GOAL OF THE EXERCISE. Please reproduce the entries below exactly, omitting any images they contain.

Stored items
===

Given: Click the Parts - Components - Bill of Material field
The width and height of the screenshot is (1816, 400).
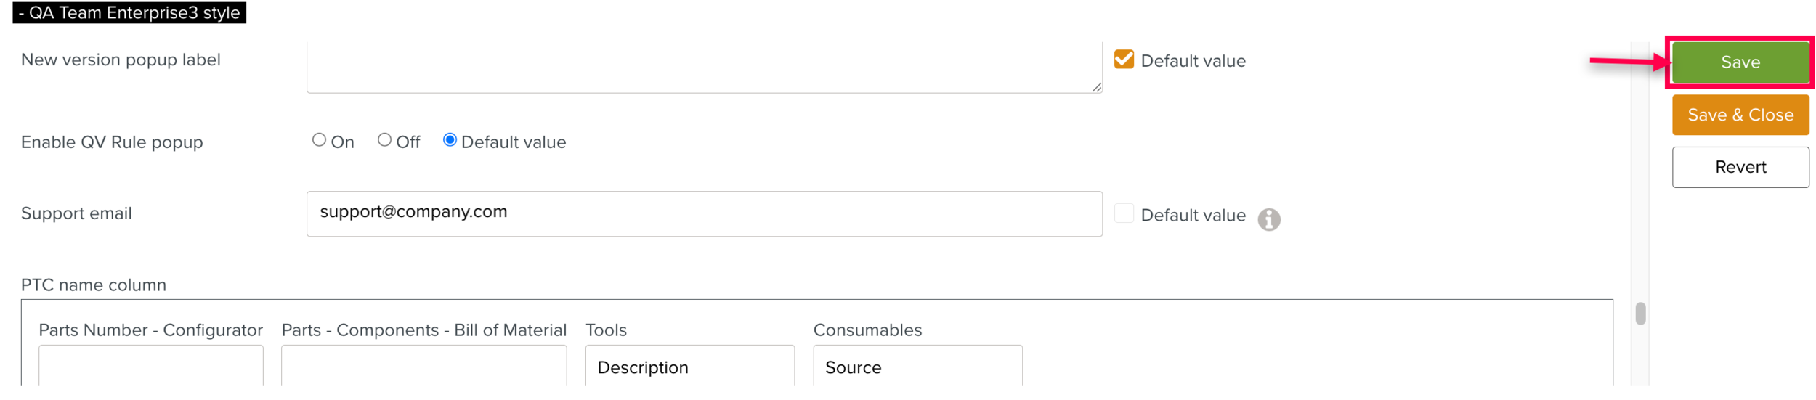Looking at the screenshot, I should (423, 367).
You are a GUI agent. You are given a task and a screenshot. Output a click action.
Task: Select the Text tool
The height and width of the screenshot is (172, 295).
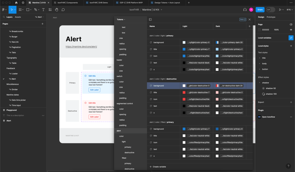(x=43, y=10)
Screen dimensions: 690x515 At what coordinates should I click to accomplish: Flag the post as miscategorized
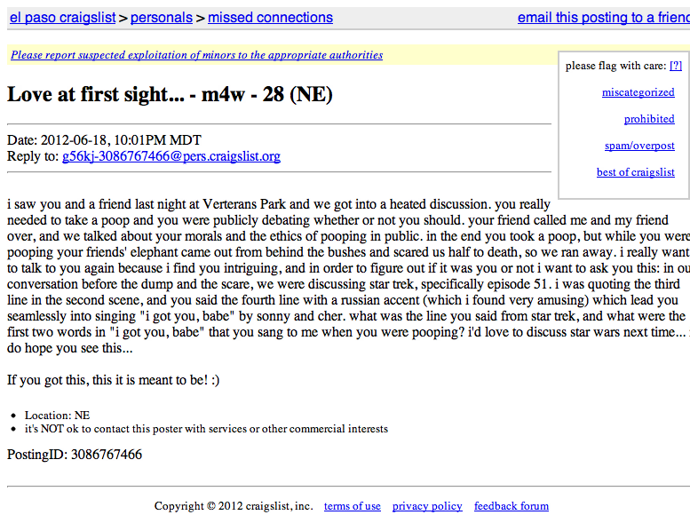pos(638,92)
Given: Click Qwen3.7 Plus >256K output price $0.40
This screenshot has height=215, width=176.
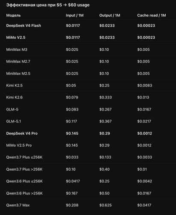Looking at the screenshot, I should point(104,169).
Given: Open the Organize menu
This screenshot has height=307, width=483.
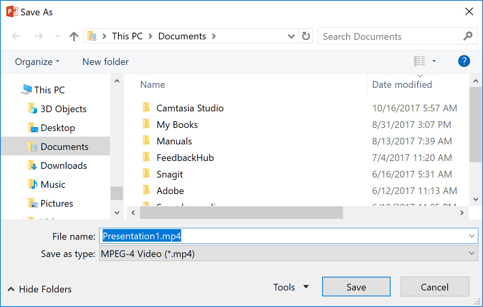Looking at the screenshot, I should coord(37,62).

===

OUTPUT OF THE TASK.
Given: Click the Parts - Components - Bill of Material field
The width and height of the screenshot is (1816, 400).
Looking at the screenshot, I should (423, 367).
You are a GUI agent. You are given a task and a screenshot. Output a click action.
Task: Select the Text tool
The height and width of the screenshot is (172, 295).
(x=43, y=10)
Screen dimensions: 690x515 At what coordinates should I click to accomplish: Flag the post as miscategorized
pos(638,92)
Given: Click Qwen3.7 Plus >256K output price $0.40
This screenshot has height=215, width=176.
Looking at the screenshot, I should point(104,169).
Given: Open the Organize menu
This screenshot has height=307, width=483.
Looking at the screenshot, I should coord(37,62).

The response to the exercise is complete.